**Ejercicios propuestos:**
1 - Repite sin cambios un pasaje del fragmento sobre Giscard: comienza en las palabras "Consecuencia de esos" y termina después de "partido único franquista.".
2 - Responde brevemente estas preguntas con la información del fragmento sobre Giscard.
(a) ¿Desde cuándo era Adolfo Suárez presidente del Gobierno?
(b) ¿Qué condecoración exigió Giscard que le concediera el Gobierno español?
(c) ¿Quién fue el sucesor de Giscard?

**Fragmento seleccionado:**
Giscard cayó en lo que se llamó síndrome de Luis XIV. Es decir, creyó que podría tener en Madrid una influencia similar a la que tuvo Luis XIV al principio del reinado de su nieto Felipe V.
Consecuencia de esos modos fue el trato que dio a Adolfo Suárez, presidente de Gobierno desde julio de 1976 por voluntad real. El francés creía que su par español era Juan Carlos, doce años más joven que él y miembro de una familia de origen francés, no un politiquillo español que no hablaba francés, sin ningún mérito salvo el favor del monarca. Aceptó por petición de Zarzuela que su primer ministro, Jacques Chirac, recibiese en París al recién nombrado Suárez, a fin de darle un poco de prestigio del que estaba muy necesitado quien hasta entonces era secretario general del Movimiento Nacional, el partido único franquista.
Pronto sufrió un desencanto, pues España no era Gabón. Exigió que el Gobierno español le concediese el Toisón de Oro, condecoración que es de concesión exclusiva del rey, y que se abriese para él la Puerta de los Leones del Congreso. En consecuencia, según Calvo-Sotelo, “su empressement inicial fue cediendo el paso a un creciente detachement”.
Su "imperdonable pasividad" ante ETA, como la califica José Miguel Ortí Bordás, demuestra que era “nada amigo de España”. Se negó a extraditar a las docenas de etarras refugiados en Francia, donde cobraban sus chantajes y disponían de campos de entrenamiento. También vetó el ingreso de España en la Comunidad Económica Europea. Ambos asuntos avanzaron con su sucesor, el socialista François Mitterrand.

**Extracto de datos:**
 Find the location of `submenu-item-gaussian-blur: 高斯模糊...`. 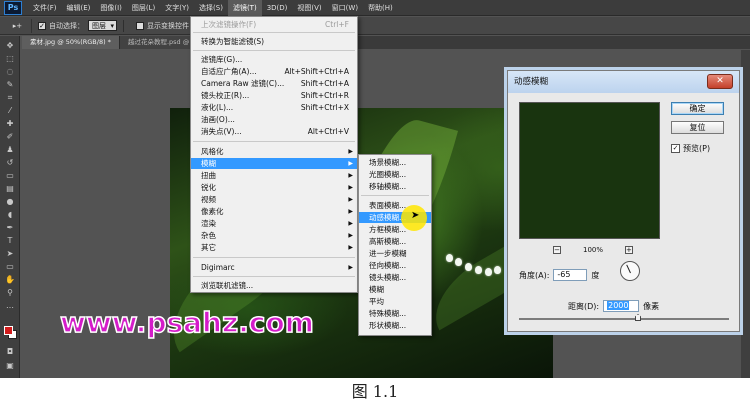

**Respuestas por apartado:**
1 -
Consecuencia de esos modos fue el trato que dio a Adolfo Suárez, presidente de Gobierno desde julio de 1976 por voluntad real. El francés creía que su par español era Juan Carlos, doce años más joven que él y miembro de una familia de origen francés, no un politiquillo español que no hablaba francés, sin ningún mérito salvo el favor del monarca. Aceptó por petición de Zarzuela que su primer ministro, Jacques Chirac, recibiese en París al recién nombrado Suárez, a fin de darle un poco de prestigio del que estaba muy necesitado quien hasta entonces era secretario general del Movimiento Nacional, el partido único franquista.

2 -
(a) Desde julio de 1976.
(b) El Toisón de Oro.
(c) El socialista François Mitterrand.